(Directions for this task)
From the entries below, copy every line that holds the word "warning".

(Stored data entries)
'''
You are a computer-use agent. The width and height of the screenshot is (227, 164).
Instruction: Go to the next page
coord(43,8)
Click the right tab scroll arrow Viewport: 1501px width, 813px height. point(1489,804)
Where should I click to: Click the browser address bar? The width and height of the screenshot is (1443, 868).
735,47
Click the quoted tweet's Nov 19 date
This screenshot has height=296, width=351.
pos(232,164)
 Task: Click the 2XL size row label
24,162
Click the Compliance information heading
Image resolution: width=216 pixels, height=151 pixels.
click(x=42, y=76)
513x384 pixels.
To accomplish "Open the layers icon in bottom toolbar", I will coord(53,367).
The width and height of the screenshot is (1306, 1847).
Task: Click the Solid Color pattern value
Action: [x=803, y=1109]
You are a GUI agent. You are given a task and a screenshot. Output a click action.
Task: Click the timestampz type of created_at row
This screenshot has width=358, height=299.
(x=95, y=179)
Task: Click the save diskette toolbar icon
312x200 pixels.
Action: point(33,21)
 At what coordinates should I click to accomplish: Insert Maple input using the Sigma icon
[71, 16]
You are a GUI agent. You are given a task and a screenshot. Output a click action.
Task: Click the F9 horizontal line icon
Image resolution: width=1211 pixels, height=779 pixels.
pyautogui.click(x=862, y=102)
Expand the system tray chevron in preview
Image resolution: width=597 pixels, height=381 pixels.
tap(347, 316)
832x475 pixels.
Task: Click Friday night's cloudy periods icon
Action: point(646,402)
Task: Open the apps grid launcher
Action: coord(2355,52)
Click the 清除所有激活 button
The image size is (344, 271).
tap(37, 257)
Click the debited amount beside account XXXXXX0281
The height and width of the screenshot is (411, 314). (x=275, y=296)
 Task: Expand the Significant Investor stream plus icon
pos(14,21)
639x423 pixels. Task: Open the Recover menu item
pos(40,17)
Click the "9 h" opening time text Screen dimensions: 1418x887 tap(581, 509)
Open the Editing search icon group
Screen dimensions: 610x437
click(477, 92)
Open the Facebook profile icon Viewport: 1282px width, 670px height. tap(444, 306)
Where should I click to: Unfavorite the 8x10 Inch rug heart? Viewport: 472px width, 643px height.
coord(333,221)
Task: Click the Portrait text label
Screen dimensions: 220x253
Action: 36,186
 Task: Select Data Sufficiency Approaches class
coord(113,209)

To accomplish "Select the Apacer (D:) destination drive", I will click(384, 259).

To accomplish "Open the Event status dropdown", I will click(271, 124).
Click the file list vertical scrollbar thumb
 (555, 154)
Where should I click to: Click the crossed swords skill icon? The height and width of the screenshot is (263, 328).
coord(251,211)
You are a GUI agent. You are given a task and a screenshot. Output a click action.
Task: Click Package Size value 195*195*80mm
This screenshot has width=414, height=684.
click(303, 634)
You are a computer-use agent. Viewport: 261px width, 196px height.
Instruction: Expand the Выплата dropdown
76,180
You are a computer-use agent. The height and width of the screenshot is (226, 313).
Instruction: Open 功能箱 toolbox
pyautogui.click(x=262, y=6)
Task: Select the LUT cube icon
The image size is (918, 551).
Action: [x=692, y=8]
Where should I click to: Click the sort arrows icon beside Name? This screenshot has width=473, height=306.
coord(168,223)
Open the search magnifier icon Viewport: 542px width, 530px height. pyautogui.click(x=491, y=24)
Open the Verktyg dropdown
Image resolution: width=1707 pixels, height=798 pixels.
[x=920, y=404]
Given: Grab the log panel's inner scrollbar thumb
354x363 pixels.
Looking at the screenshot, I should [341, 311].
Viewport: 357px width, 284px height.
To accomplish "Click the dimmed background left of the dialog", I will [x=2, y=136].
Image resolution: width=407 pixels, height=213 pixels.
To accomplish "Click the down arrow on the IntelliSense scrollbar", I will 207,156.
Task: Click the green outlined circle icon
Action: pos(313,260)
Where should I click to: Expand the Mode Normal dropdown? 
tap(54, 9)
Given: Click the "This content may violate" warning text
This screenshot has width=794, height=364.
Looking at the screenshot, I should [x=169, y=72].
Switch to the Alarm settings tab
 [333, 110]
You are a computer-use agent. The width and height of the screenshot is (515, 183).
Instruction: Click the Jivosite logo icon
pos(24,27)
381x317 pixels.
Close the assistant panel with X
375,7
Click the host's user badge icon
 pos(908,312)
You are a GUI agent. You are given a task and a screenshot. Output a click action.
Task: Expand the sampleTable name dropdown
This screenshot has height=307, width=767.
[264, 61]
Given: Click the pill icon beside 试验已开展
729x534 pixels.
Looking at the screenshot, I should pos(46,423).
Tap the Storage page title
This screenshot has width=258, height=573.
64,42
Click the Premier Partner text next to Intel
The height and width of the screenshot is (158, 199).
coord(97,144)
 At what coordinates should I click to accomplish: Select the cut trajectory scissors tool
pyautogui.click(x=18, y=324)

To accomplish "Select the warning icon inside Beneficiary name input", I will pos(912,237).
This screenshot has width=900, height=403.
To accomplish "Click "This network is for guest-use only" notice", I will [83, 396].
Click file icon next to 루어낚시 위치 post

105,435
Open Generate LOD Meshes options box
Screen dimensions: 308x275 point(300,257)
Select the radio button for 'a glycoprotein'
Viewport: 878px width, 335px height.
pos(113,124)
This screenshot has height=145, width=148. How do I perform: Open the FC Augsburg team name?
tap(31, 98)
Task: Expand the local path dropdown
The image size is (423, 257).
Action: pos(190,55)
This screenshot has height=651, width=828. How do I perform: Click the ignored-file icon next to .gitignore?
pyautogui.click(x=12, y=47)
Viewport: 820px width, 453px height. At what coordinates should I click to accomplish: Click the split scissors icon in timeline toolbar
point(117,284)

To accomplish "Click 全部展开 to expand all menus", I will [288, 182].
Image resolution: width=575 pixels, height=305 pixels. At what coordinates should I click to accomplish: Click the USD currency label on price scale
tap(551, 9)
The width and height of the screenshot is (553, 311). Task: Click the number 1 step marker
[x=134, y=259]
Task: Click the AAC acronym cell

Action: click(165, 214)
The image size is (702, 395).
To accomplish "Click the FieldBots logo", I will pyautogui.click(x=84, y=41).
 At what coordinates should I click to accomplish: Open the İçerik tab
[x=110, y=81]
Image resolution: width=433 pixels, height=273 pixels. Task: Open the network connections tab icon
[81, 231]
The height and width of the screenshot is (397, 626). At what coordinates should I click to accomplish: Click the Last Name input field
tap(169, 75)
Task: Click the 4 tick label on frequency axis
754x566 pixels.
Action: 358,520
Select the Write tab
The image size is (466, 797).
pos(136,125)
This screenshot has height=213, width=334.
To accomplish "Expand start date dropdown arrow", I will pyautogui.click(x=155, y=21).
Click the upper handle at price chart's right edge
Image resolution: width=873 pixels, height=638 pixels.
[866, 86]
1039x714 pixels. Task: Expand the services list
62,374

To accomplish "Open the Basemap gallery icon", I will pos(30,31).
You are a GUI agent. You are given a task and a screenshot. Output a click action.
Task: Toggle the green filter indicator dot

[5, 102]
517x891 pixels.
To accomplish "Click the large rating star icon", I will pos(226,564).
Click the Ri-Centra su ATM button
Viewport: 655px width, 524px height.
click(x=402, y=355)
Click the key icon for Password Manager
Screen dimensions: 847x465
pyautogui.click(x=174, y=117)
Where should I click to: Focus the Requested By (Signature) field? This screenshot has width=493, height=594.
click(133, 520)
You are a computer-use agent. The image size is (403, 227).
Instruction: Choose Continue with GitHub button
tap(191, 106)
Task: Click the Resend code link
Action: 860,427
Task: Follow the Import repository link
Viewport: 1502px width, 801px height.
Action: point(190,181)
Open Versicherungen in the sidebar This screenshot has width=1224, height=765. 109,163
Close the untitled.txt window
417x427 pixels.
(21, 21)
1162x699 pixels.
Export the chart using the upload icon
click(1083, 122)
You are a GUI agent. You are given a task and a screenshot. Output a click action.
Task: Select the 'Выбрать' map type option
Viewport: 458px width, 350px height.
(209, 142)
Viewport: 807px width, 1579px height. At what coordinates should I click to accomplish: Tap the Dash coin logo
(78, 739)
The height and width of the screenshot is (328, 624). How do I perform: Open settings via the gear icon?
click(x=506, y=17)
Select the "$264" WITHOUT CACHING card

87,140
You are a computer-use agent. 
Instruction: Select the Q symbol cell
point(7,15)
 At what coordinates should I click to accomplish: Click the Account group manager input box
'''
(Result for this exercise)
Given: Click the "This content may violate" warning text
To accomplish "Select the warning icon inside Beneficiary name input", I will pos(912,237).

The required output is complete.